Where is the anger in city?
Council member Demetrus Coonrod expresses shock that the Friday report and video about the beating has not generated widespread outrage. As of Tuesday night it had 12,000 views on YouTube. https://www.youtube.com/watch?v=09qXr9wKFcI&t=83s
“It shouldn’t take for an incident to be isolated on a national level for this room to be packed. It shouldn’t take that. It should be packed for every injustice that happens in the city of Chattanooga. *** This young man matters to us” in an event for which the police department “was solely responsible.”
Mrs. Coonrod is supportive of Mr. Gilbert’s views. “If a police officer gets out of line, he needs to be held accountable [even] if that means you are going to be prosecuted, going to jail, lose your job.” Members of the audience applaud.

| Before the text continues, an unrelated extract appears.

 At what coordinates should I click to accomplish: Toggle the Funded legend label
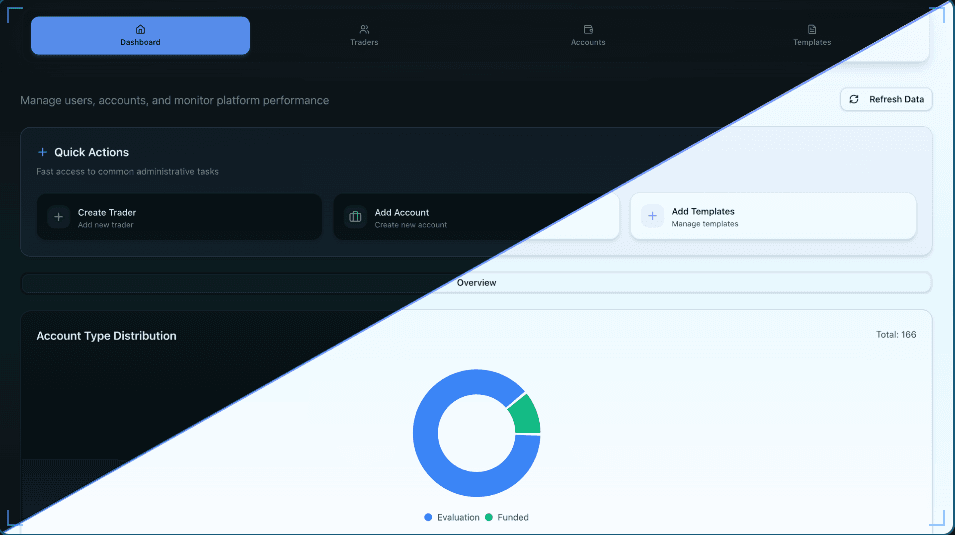pyautogui.click(x=513, y=517)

Council members Chip Henderson, Darrin Ledford, Jerry Mitchell, Carol Berz and Erskine Oglesby, as if of flint, leave the matter of being upset to others. But all vote yes in a bid by chairman Ken Smith to request the state prosecutor’s office investigate the attack.

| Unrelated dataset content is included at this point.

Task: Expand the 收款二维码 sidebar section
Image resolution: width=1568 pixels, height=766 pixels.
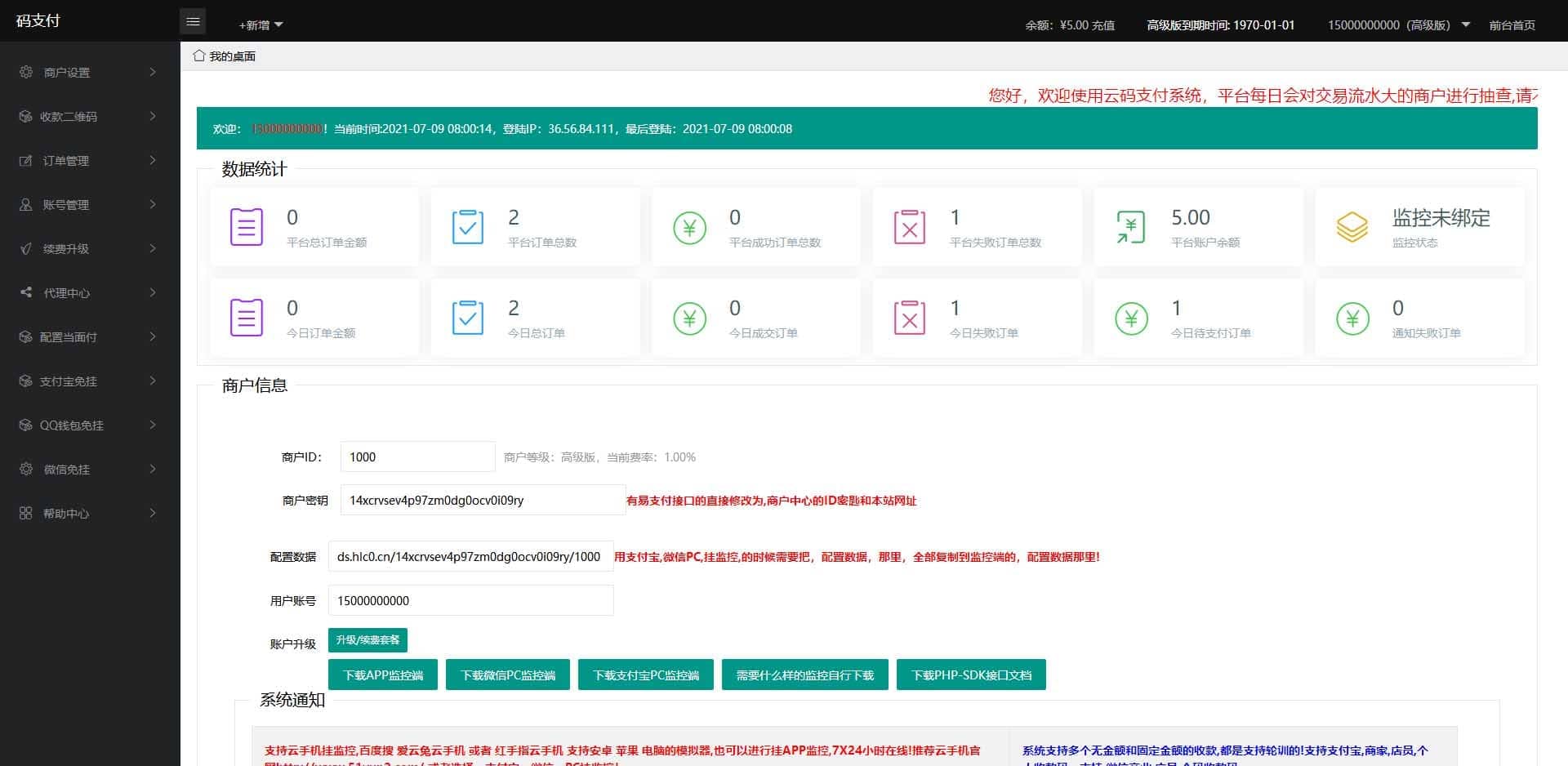Action: click(x=88, y=117)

NAACP demands officer firing
Two officials from the NAACP hail council comments on the “urgent” matter facing blacks in Chattanooga. One of them, Dwight Smith, says the cop who beat Mr. Wolfe should be dismissed and that police are effectively outlaw — outside the civil authority.
“You cannot leave the power in the hand of the police chief,” Mr. Smith says. “You cannot expect an officer of the law not to protect an officer of the law. You cannot leave this power on one person. *** Bring that power within a governing body that will address issues as they happen and not leave it in house, where it has always *** [been] buried in the archives. Let’s not do that again.”

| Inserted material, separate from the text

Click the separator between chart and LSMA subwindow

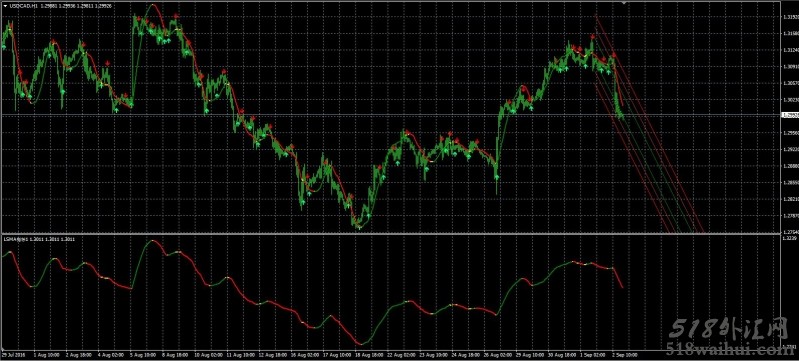pyautogui.click(x=390, y=234)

He cannot understand why the officer is effectively on paid vacation after having committed a crime. “Automatically this officer should have been dismissed and taken off the street.”
NAACP official James Mathis says he was once beaten by a police officer, “but there was no one there with a camera to video it.” A NAACP people’s march the next day at 106 Walnut St. will focus on ending police abuse, he says.
And investigation is what the council seems to have in mind in a discussion about asking Neal Pinkston to review the beating as a possible crime. The statements by council members are at best mildly framed.
Chairman Smith refuses to comment. Maura Sullivan, Mayor Berke’s operations manager, refuses comment. So does councilwoman Dr. Berz.
Broader picture from Mott
What about rape charges of Officer Demond Logan? Officer Benjamin Dessalines, accused of sexual assault? What about two blitzed officers, Trumbo and Joel? “What about justice or one man, but not the others?”
Marie Mott insists the culture of policing be changed, with nothing having happened since summer. She mentions other victims of casual police violence. Jesse Parker, the schoolteacher whose family was roused from bed at night and forced to stand outside in bare feet, with assault weapons trained at children as young as 5. Avery Gray, whose daughter Kennedy was dragged from a parked car and maliciously charged with disorderly conduct.
She mentions “tons of stories that never make the news” because victims are afraid and subject to media exposure.
Miss Mott, a host at NoogaRadio 92.7 and a community activist wearing her press badge, encourages city council to insist on its role in the government and to hold Mayor Berke and his employees accountable for their actions.
“If we can’t get justice in here, if I can get justice [from] the executive, and I sure as hell can’t get justice in the courts,” Miss Mott insists, “what will the people do except rise up and we’ll get justice in the street? And we’re there. We’re there. That’s why we’re pushing for an independent community oversight board, because we are sick and tired of coming before bodies and people — and nothing changes.”